The National Weather Service said Sunday's storm that damaged many areas in Calhoun County was an "EF-1 Storm," with mostly straight-line winds.
The EF-1 Storm involves winds of 75-100 mph, similar to the strength of a tornado. Monday morning the NWS surveyed the damaged sites in a helicopter, then on foot.
“It mostly looks like straight line, but there could be some tornado swirl-type activity in this," said Meteorologist Dan Cobb. "I’ve got to take a closer look and just get down on the ground and look at the damage up close.”
Battle Creek Emergency Services Coordinator Lt. Mike McKenzie went up in a helicopter with Cobb to assess the damage Monday morning.

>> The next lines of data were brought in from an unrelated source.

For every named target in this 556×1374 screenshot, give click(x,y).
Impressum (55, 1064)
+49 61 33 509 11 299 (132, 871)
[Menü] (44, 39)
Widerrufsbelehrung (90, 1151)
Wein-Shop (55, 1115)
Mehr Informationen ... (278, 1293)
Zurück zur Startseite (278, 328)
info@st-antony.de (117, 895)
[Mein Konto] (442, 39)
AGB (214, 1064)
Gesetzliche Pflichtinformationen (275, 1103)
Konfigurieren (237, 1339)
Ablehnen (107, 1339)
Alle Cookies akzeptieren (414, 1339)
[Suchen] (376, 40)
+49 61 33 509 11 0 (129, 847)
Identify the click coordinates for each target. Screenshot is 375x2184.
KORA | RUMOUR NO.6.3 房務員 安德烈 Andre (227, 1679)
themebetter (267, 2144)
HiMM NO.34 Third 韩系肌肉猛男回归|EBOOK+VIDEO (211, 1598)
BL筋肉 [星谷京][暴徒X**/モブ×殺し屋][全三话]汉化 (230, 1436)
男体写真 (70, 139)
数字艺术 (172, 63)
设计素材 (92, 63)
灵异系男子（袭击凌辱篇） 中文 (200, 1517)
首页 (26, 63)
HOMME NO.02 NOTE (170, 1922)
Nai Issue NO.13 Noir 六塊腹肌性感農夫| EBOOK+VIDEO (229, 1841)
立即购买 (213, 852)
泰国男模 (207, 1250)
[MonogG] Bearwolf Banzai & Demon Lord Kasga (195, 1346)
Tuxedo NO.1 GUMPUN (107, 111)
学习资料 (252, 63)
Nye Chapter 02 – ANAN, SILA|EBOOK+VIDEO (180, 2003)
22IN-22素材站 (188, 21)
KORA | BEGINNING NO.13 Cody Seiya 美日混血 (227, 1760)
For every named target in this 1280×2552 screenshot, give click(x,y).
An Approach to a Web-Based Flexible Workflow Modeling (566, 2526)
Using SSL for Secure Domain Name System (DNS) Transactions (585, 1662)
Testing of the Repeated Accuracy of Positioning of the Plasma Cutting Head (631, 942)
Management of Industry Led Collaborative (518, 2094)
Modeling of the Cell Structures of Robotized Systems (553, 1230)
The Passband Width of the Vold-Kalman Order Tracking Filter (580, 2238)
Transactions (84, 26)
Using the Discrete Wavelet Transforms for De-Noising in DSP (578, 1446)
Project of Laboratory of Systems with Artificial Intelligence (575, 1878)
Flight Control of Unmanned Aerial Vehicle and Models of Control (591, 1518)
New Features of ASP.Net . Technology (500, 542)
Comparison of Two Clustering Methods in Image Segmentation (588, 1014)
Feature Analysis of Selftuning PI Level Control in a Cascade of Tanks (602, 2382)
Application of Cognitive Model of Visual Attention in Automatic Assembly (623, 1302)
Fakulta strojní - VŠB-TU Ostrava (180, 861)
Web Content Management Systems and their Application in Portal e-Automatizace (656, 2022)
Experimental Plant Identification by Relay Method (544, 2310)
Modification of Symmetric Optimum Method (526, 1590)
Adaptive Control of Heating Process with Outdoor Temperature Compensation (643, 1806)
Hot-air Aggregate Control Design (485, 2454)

“Since there is so much widespread damage right now," said McKenzie. "It’s a big undertaking, it’s going to take two, three, four days of hard work.”
McKenzie wants people to check on their neighbors, especially those on unpassable roads.
Battle Creek emergency crews are coordinating efforts with Consumer’s Energy, the Calhoun County Sheriff, and the National Weather Service.
Susan Arrowood was visiting family in Tennessee when a friend sent her a message that her missing garage was on the news.
“Shock I guess," said Arrowood. "Just that everything was still in, but the garage was completely gone.”
Consumer's Energy isn't expecting power to be completely restored until Wednesday afternoon.
Battle Creek Schools are closed Tuesday.